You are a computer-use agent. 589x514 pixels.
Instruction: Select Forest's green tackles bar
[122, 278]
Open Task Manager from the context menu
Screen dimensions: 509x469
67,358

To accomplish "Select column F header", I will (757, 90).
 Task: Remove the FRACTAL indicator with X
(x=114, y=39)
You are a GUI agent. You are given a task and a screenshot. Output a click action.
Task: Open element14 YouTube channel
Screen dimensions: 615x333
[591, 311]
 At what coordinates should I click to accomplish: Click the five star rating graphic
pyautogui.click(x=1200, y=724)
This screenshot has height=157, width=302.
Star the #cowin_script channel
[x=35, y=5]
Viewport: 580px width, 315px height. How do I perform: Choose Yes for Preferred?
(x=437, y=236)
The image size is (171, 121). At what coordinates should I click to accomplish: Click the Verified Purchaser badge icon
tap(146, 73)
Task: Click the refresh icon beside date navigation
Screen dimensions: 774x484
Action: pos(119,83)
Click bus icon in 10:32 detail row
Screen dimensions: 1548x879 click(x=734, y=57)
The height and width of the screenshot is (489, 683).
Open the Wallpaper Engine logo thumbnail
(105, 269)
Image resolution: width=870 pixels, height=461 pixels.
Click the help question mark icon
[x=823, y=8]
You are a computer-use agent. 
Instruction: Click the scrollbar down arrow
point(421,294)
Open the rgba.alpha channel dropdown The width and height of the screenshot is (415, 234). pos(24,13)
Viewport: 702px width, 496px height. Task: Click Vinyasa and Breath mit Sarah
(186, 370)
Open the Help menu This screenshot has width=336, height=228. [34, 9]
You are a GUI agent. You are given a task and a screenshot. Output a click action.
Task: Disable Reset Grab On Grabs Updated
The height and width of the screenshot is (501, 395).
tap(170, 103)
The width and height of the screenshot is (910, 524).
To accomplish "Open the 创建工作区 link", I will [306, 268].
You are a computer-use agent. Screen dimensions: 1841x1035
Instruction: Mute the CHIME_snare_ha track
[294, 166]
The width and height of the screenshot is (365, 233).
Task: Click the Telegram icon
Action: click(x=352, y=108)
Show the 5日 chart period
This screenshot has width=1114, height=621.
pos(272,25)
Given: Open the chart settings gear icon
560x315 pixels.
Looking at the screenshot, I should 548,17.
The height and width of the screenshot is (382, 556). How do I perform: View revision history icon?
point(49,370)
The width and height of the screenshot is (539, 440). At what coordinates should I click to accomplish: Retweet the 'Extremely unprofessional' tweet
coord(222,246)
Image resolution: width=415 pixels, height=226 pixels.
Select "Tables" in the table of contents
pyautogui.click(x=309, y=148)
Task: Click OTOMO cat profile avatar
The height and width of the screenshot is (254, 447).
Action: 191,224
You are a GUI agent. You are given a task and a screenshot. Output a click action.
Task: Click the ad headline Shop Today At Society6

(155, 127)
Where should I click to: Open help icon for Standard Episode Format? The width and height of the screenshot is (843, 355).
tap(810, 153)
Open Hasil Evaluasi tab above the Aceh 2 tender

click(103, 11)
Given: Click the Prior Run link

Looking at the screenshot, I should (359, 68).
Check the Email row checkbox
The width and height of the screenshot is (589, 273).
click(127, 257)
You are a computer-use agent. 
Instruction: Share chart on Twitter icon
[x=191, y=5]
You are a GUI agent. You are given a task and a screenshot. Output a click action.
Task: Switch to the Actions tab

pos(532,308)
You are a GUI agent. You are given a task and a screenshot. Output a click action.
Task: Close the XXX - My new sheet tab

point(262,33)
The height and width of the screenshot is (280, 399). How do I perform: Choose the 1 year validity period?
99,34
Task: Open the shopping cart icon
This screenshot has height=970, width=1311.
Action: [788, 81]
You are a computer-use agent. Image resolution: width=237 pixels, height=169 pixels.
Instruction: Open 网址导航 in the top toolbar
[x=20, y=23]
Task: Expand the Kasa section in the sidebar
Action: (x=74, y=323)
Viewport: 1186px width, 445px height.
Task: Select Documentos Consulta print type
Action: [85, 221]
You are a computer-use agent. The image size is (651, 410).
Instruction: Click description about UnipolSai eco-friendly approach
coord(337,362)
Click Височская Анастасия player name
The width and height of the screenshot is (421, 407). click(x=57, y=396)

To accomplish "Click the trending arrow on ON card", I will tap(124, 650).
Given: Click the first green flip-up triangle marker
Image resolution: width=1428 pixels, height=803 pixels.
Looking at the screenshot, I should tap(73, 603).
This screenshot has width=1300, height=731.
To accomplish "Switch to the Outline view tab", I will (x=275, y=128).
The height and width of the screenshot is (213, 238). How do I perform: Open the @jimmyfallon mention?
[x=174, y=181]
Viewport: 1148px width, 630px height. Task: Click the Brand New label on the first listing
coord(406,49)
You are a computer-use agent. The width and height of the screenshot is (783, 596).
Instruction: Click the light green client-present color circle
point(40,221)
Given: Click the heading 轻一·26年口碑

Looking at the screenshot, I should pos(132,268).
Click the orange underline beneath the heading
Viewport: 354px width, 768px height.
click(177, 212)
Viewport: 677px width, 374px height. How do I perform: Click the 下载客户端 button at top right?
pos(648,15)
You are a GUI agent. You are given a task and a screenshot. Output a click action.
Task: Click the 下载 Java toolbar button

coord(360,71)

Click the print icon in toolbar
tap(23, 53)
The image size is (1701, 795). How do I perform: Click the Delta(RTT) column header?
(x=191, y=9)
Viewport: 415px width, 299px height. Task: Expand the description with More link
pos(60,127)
──────────
* YOUR INSTRUCTIONS
Reproduce verbatim the lines of the items above, starting at the line containing "Check the Email row checkbox" and ending at the line containing "Looking at the screenshot, I should tap(73, 603).", with both of those lines included.

* RESULT
Check the Email row checkbox
The width and height of the screenshot is (589, 273).
click(127, 257)
You are a computer-use agent. 
Instruction: Share chart on Twitter icon
[x=191, y=5]
You are a GUI agent. You are given a task and a screenshot. Output a click action.
Task: Switch to the Actions tab

pos(532,308)
You are a GUI agent. You are given a task and a screenshot. Output a click action.
Task: Close the XXX - My new sheet tab

point(262,33)
The height and width of the screenshot is (280, 399). How do I perform: Choose the 1 year validity period?
99,34
Task: Open the shopping cart icon
This screenshot has height=970, width=1311.
Action: [788, 81]
You are a computer-use agent. Image resolution: width=237 pixels, height=169 pixels.
Instruction: Open 网址导航 in the top toolbar
[x=20, y=23]
Task: Expand the Kasa section in the sidebar
Action: (x=74, y=323)
Viewport: 1186px width, 445px height.
Task: Select Documentos Consulta print type
Action: [85, 221]
You are a computer-use agent. The image size is (651, 410).
Instruction: Click description about UnipolSai eco-friendly approach
coord(337,362)
Click Височская Анастасия player name
The width and height of the screenshot is (421, 407). click(x=57, y=396)

To accomplish "Click the trending arrow on ON card", I will tap(124, 650).
Given: Click the first green flip-up triangle marker
Image resolution: width=1428 pixels, height=803 pixels.
Looking at the screenshot, I should tap(73, 603).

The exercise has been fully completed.